§ YOUR GOAL: The response should consist solely of the lines running from the line with "Wang Su Long 汪苏泷 (44, 2441)" to the end of the data, retyped exactly.

§ Collected data entries:

★ ★ ★ ★

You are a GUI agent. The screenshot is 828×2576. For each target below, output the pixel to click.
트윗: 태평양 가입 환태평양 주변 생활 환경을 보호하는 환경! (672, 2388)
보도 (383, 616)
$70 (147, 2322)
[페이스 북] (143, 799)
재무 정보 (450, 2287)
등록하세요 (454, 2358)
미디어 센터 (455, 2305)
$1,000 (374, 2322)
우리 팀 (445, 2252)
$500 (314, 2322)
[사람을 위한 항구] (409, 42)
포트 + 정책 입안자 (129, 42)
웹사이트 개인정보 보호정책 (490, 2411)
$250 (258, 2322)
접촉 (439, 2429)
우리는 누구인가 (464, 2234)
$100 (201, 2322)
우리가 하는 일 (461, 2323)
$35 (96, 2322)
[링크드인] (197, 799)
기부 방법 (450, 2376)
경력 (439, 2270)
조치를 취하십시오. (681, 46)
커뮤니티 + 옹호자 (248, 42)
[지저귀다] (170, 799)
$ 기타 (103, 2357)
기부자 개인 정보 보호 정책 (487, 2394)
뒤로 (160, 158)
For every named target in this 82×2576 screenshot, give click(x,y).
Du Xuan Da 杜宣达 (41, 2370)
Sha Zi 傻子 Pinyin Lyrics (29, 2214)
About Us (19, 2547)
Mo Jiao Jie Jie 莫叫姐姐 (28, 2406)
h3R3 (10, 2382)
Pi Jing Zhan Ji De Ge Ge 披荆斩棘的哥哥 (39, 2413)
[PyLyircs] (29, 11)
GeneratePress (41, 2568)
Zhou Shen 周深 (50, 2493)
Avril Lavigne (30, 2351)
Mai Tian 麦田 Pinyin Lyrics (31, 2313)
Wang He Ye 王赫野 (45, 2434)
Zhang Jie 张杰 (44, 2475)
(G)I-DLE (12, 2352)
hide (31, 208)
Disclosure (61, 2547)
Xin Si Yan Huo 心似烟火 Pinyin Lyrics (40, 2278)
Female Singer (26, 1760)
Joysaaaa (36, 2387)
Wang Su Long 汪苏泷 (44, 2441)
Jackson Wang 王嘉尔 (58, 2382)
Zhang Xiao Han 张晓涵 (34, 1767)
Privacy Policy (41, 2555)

★ ★ ★ ★

§ SOLUTION TO THIS PROBLEM:
Wang Su Long 汪苏泷 (44, 2441)
Jackson Wang 王嘉尔 (58, 2382)
Zhang Xiao Han 张晓涵 (34, 1767)
Privacy Policy (41, 2555)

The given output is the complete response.